Zusammen mit einer Anekdote stellte Mörtter die Kontakthypothese in den Raum: Meist wären die Ängste vor Flüchtlingen verschwunden, sobald mit Ihnen zusammengearbeitet würde. Aus seiner Arbeit als Polizist kann Martin Göbel von einem (Un-)Sicherheitsgefühl der Bürger berichten. Damit muss die Polizei tagtäglich umgehen – aber natürlich gegenüber jedem respektvoll und ohne Vorverurteilungen. Im Zusammenhang mit der begründeten oder unbegründeten Angst betonte Volker Lösch zum Schluss die Wichtigkeit des Austausches. Er selbst habe in Dresden versucht mit Anhängern von Pegida zu sprechen. Oft sitze jedoch das Unrechts- und Ohnmachtsgefühl so tief, dass sie sich von allen Debatten entfernt hätten. Ängste werden nicht mehr zur Mobilisierung für Veränderung verwendet, sondern nur auf einen Sündenbock abgeschoben.
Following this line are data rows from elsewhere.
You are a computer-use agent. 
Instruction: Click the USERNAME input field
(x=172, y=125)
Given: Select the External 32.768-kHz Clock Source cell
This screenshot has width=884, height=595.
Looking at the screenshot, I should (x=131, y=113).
Nach gut einer Stunde öffnet der Moderator das Gespräch für das Publikum und erntet direkt zu Beginn einen ersten Kritikpunkt: Man wolle doch noch etwas zur Rolle des Theaters hören, schließlich wäre der Titel „THEATER in Zeiten der Angst“. Lösch kontert, dass wenn „ein Funken in die Stadt schlägt“, dann hätte er mit seiner Arbeit bereits etwas erreicht.. Er wolle Konflikte in der Gesellschaft aufzeigen und die Leute anregen, sich auch nach dem Besuch noch mit einem Thema zu beschäftigen. Leider drehte sich die Diskussion zum Schluss mehr um die Frage: „Wie viel Effekt darf und braucht Theater?“ und weniger um die doch spannende Frage der gesellschaftlichen Auswirkungen einer guten Inszenierung. Trotz Wortmeldungen, die nicht immer ganz zum angegebenen Rahmen passten, profitierte die Diskussion von der Öffnung hin zum Publikum und konnte in den knapp zwei Stunden doch einige wichtige und interessante Themen anschneiden.